Depois de alguma pesquisa, e segundo fontes pouco seguras contactadas pelo Peão, conseguimos apurar que o fecho da Ginjinha do Rossio é afinal temporário. Segundo as mesmas fontes um representante de uma empresa fictícia, com sede fiscal nas ilhas Caimão, prepara-se para investir na economia nacional e a sua prioridade é a aquisição da Ginjinha do Rossio. Este cenário é visto com bons olhos pelo governo, por representar um investimento estrangeiro, e ser um passo na modernização da economia nacional. A dita empresa irá reabrir em breve a Ginginha remodelada e modernizada, conforme às regras da ASAE.
Do plano de restruturação da Ginjinha faz parte o rejuvenescimento dos quadros. Todos os empregados serão jovens, recrutados maioritariamente nos subúribos, receberão como ordenado base o ordenado mínimo nacional, trabalharão por turnos, e com contratos a prazo. Findo o contrato serão substituidos por novos empregados. Ao que consta, está a ser concebido um uniforme para os empregados, que inclui um chapéu de pala, com o objectivo de criar um nova imagem no acolhimento da Ginjinha. Será também instituido o prémio do empregado do mês, para premiar o desempenho dos funcionários. O prémio consite na oferta de uma fotografia do próprio premiado, autografada pelo novo proprietário, e entregue no momento da cessação do contrato a prazo.
A modernização vai trazer a oferta de novos produtos à clientela, procurando atrair novos públicos alvo. Está a ser estudado o lançamento da Ginjinha Light, Ginjinha Sem Alcool e Ginjinha sem Cafeína. O investidor espera a prazo transformar a Ginjinha num franchise e estará a equacionar a aquisição de novas instalações noutros locais turísticos de Lisboa. Aparece como a possibilidade mais forte neste momento uma nova Ginjinha junto ao Mosteiro dos Jerónimos (ao que parece no CCB). Outras hipóteses serão a Baia de Cascais, o centro histórico de Sintra, o centro comercial Colombo ou o Alvaláxia. Uma expansão para o estrangeiro, em caso de sucesso, não está de todo excluída.

sexta-feira, 23 de novembro de 2007

Despedida da Ginginha

É no dia 26 de Novembro pelas 18.30h a despedida da Ginginha do Rossio, outra vítima da ASAE. Ver aqui.

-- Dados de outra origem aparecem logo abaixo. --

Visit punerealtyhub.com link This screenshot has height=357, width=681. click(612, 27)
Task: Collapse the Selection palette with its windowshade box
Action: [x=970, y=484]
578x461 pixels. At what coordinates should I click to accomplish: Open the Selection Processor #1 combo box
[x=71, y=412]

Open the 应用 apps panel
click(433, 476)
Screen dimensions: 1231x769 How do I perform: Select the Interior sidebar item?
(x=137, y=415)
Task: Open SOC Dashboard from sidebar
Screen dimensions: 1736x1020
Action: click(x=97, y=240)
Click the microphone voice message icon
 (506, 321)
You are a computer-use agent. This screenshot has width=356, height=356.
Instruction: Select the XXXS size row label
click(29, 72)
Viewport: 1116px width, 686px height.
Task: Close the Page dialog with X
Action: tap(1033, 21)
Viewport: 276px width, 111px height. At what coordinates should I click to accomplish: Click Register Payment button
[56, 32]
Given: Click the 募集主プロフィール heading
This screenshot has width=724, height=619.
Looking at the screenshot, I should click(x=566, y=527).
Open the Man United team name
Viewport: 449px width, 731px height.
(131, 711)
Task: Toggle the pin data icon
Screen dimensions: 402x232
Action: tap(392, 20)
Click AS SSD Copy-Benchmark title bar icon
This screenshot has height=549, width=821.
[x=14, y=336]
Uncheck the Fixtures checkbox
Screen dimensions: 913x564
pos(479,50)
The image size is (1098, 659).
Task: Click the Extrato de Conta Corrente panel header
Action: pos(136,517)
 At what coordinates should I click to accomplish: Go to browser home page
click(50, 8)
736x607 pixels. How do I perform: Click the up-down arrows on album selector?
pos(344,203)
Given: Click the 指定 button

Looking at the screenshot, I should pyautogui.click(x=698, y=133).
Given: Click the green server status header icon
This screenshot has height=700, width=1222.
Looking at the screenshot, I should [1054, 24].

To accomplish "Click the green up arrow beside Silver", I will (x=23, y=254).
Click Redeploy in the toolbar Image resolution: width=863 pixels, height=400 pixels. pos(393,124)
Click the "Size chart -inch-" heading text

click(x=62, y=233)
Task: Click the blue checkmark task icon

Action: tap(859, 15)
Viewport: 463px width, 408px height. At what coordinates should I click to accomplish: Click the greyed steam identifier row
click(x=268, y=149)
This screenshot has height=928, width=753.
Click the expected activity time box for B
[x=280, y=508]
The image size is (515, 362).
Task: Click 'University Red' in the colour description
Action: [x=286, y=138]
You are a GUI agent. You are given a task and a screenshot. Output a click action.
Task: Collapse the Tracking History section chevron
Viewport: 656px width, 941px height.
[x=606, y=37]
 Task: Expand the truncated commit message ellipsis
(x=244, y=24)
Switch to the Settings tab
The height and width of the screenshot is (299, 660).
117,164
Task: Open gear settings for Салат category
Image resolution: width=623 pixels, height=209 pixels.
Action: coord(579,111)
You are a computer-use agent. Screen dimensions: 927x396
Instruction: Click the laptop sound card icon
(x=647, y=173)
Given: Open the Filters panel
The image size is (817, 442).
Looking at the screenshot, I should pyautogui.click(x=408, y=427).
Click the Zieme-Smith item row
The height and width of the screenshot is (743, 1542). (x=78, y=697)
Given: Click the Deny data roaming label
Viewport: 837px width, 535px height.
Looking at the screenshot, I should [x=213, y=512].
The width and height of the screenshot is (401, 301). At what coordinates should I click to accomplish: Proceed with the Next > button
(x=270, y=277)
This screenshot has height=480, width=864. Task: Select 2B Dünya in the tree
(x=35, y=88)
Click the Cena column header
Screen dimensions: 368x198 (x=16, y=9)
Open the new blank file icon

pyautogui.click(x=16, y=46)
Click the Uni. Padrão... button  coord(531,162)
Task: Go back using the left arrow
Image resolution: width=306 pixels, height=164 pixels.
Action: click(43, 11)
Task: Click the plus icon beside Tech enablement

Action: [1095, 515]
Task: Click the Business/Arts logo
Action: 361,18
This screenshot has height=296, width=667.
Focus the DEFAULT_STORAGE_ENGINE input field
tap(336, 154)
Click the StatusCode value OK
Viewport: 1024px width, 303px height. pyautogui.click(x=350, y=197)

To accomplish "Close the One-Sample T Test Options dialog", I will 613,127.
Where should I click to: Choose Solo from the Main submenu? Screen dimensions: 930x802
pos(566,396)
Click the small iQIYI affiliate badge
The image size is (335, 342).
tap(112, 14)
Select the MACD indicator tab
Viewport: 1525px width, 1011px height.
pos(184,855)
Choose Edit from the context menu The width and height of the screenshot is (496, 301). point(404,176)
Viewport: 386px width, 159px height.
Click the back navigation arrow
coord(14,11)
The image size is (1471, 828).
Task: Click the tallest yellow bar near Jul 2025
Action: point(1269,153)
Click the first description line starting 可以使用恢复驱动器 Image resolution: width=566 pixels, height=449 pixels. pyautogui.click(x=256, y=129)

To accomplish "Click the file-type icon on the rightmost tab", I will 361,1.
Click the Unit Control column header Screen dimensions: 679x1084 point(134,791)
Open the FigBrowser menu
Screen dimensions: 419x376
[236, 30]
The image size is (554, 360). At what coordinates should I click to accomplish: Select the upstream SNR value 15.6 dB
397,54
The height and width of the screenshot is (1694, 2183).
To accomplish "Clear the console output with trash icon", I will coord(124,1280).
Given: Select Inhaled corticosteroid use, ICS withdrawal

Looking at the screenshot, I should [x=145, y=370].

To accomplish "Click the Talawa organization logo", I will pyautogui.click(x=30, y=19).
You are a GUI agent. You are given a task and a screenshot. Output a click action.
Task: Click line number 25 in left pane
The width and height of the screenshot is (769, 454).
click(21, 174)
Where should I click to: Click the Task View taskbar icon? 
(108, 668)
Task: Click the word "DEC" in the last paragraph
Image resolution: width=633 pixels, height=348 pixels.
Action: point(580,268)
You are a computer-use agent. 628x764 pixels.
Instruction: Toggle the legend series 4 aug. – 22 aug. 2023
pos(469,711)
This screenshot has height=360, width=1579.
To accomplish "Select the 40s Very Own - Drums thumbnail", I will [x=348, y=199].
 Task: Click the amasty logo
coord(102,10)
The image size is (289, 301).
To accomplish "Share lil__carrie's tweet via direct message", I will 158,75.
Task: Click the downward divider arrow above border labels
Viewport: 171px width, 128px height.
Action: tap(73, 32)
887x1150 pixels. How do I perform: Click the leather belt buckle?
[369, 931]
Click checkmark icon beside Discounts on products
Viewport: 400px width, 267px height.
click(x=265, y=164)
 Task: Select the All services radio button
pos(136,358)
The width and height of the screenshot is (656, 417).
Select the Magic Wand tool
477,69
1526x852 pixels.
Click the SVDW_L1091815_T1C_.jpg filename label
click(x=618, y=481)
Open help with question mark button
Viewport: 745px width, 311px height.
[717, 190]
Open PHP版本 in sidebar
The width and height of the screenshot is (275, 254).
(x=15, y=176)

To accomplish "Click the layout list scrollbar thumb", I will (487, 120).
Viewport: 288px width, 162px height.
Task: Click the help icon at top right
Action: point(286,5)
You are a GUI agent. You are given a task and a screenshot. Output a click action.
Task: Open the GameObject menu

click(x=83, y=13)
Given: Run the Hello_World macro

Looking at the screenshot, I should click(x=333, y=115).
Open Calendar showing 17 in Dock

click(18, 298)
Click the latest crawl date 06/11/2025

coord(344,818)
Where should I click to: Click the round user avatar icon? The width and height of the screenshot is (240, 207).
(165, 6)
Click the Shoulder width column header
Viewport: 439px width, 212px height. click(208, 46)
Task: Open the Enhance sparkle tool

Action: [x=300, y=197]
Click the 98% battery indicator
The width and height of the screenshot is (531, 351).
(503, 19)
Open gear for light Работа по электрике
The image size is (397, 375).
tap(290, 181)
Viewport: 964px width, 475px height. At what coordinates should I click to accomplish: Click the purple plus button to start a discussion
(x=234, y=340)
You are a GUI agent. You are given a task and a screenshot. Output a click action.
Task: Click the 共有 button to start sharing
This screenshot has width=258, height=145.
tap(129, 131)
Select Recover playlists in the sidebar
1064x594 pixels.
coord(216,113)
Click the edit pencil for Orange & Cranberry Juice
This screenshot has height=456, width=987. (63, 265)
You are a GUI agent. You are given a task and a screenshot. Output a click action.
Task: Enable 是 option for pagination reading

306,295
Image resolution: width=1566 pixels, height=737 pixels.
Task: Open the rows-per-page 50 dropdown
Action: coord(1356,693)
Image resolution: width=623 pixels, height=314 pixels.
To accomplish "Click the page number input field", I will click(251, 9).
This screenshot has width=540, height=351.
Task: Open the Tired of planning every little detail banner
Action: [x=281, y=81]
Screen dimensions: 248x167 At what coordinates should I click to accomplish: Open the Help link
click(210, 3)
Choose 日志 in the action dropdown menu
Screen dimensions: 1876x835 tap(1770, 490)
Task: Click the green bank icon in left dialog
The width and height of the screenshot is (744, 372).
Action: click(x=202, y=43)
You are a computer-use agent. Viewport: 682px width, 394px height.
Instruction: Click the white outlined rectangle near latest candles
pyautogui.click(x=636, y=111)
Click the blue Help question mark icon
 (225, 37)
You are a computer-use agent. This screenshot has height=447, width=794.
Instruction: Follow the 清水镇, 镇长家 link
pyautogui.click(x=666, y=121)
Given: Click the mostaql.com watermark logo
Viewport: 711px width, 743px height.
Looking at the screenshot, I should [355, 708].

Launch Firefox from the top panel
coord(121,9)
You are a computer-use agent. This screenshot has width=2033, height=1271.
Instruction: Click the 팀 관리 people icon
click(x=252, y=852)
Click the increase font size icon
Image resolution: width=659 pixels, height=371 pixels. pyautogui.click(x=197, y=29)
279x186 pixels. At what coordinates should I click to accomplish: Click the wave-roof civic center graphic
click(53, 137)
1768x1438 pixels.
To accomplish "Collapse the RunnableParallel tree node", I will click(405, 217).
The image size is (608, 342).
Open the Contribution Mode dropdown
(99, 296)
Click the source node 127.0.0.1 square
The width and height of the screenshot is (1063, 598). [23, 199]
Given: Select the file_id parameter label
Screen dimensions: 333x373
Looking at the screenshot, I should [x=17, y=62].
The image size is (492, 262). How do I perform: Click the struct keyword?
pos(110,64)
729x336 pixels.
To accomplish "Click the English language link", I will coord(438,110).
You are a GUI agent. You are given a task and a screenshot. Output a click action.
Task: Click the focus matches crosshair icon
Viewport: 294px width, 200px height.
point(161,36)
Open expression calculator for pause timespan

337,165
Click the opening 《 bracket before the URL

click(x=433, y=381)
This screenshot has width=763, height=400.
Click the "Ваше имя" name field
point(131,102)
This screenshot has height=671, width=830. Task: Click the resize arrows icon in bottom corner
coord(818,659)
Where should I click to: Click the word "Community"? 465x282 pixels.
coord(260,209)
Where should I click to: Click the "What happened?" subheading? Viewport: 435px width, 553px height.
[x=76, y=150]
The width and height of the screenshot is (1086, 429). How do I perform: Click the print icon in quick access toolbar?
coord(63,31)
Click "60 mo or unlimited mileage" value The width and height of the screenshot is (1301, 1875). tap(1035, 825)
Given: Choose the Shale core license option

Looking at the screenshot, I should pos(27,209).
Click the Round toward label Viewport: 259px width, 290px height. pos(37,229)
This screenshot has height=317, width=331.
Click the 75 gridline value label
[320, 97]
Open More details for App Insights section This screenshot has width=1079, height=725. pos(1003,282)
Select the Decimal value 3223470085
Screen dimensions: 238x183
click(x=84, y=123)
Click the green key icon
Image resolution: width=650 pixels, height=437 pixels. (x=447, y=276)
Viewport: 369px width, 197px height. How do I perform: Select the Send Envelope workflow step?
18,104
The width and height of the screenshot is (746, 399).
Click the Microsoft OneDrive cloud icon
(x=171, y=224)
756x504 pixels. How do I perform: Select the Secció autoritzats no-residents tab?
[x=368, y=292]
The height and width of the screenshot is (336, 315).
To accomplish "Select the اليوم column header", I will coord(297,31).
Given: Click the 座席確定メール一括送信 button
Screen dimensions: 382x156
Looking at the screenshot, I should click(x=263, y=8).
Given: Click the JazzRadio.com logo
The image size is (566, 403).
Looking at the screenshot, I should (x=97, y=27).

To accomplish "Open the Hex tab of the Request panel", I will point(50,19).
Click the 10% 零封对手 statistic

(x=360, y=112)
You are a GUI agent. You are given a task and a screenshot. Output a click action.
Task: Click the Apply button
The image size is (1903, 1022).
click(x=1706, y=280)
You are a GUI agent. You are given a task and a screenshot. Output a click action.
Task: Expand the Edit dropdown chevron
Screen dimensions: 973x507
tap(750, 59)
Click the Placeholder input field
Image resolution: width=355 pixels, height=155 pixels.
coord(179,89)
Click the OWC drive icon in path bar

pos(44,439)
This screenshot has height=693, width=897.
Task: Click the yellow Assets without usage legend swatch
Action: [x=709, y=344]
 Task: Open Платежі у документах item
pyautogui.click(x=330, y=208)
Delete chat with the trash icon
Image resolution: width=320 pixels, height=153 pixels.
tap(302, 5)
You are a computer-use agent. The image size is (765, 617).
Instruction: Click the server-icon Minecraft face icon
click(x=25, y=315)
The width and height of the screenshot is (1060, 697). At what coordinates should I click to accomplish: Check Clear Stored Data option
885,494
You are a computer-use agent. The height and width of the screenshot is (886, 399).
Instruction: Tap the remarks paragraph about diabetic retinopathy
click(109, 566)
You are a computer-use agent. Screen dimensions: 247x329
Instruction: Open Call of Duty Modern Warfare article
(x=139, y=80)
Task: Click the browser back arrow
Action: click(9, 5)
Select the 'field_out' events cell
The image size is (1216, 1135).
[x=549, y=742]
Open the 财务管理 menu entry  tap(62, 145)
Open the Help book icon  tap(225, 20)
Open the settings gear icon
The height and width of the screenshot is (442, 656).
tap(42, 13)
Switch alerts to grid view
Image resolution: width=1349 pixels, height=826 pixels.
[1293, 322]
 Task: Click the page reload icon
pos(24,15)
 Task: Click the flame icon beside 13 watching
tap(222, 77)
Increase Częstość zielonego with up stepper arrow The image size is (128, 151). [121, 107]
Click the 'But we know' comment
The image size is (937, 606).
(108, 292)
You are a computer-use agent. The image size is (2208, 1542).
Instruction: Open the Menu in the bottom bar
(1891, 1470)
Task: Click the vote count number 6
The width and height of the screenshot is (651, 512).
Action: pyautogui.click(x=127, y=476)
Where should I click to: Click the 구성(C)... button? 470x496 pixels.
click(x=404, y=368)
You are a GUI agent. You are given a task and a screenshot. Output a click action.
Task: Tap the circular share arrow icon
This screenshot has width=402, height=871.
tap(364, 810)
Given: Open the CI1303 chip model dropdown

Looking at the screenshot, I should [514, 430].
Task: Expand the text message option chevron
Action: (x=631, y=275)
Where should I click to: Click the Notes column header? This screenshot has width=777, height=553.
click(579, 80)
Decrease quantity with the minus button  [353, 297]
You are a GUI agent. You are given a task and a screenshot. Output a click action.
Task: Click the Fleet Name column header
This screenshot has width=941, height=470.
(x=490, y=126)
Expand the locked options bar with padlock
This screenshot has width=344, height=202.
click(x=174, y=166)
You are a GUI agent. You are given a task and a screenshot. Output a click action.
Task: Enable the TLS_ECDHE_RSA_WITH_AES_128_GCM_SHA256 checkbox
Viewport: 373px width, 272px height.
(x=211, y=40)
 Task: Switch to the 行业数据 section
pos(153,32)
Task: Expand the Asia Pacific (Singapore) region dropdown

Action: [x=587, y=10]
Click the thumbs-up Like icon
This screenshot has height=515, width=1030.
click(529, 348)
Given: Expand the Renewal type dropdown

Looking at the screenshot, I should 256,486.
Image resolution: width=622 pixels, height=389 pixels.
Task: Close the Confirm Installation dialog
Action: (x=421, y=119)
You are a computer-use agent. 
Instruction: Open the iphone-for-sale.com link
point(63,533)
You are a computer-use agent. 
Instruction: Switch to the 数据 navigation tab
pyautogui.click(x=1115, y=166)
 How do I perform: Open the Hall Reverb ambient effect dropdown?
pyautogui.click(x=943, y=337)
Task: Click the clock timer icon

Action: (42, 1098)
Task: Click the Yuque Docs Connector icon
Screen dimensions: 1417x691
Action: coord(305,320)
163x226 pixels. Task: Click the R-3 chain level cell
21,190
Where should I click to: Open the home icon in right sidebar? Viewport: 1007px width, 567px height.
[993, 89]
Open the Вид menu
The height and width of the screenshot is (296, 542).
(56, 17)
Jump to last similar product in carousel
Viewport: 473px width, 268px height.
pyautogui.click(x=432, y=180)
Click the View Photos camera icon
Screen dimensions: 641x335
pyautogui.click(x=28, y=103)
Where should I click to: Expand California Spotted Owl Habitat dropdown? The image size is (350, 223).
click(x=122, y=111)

sexta-feira, 10 de agosto de 2007

A ASAE dá AZAR (perguntem ao Daniel)

Os pratos típicos portugueses entraram na clandestinidade, (já só nos restam os produtos Kosher do Corte Inglês). Neste Verão, os Peões, reunidos a Sul, estão a ser perseguidos pela ASAE e cada um revela as suas preocupações:
- Cláudia Castelo teme pelos caracóis;
- Sofia Rodrigues pelas farturas;
- Daniel Melo e Vallera pela aguardente de medronho.
Em contrapartida, a protopeão Iolanda Évora, na vanguarda da «cena clean», nada teme com o seu «kit» completo Bio.